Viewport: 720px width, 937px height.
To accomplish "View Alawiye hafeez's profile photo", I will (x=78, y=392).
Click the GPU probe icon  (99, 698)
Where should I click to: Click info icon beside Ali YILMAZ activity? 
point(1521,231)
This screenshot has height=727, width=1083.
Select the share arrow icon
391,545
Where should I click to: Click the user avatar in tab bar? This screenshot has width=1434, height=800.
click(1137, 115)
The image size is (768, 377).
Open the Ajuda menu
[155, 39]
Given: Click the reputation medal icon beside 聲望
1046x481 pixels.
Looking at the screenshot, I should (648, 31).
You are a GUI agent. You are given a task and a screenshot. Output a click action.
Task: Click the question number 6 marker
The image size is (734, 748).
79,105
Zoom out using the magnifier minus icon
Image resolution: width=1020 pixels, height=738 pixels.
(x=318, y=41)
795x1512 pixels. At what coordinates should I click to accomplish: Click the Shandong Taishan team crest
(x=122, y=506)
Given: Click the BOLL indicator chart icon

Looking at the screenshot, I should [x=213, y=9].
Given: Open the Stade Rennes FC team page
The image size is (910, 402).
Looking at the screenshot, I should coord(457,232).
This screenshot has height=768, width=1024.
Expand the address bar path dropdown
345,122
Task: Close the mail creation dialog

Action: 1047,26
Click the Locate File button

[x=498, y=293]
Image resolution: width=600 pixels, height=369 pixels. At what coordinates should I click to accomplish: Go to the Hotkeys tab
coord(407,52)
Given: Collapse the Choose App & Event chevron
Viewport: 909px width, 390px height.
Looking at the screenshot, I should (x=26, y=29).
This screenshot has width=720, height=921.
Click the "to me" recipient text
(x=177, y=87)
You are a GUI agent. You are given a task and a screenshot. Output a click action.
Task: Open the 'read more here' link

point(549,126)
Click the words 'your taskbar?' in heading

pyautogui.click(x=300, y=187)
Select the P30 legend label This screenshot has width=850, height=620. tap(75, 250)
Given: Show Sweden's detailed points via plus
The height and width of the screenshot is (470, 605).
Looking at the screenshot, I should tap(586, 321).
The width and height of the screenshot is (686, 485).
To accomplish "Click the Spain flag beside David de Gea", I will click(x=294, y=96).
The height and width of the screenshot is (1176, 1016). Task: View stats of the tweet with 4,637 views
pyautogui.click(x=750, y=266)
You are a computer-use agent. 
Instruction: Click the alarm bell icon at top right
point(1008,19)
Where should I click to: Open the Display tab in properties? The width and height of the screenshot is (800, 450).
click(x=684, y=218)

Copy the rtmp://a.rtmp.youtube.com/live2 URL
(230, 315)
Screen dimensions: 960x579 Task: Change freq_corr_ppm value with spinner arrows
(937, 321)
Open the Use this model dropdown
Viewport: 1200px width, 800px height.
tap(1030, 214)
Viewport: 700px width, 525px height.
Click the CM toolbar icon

* [WHAT TO WORK ON]
Extract every line from the one with "Screen dimensions: 960x579" down to the final line above, both included, exactly as written.

* [RESPONSE TO THIS TASK]
Screen dimensions: 960x579 Task: Change freq_corr_ppm value with spinner arrows
(937, 321)
Open the Use this model dropdown
Viewport: 1200px width, 800px height.
tap(1030, 214)
Viewport: 700px width, 525px height.
Click the CM toolbar icon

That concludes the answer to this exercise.